> **INSTRUCTIONS TO FOLLOW**:
Starting with the line containing "You are a GUI" and continuing through the last of the lines, format the text as a two-column CSV with the columns instruction and response, one row per item. Put each value in a single quoted field with its line breaks turned into spaces, and leave the pictures out.

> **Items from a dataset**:
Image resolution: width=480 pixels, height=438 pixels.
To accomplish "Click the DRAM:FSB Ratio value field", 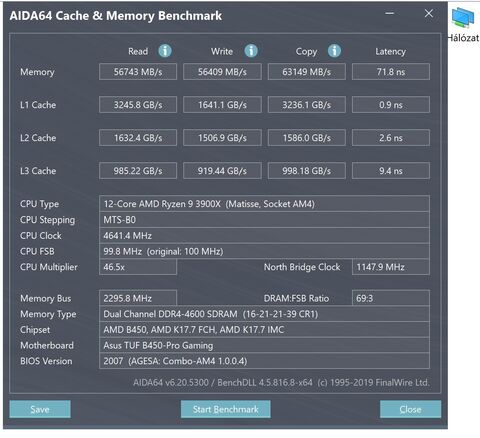I will point(391,298).
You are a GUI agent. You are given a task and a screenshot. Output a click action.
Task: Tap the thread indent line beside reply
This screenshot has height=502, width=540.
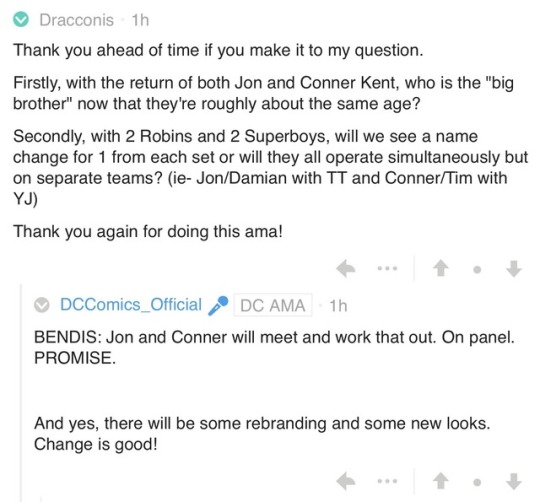point(21,393)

> **FINAL RESULT**:
instruction,response
"You are a GUI agent. You are given a task and a screenshot. Output a click action. Task: Tap the thread indent line beside reply This screenshot has height=502, width=540.","point(21,393)"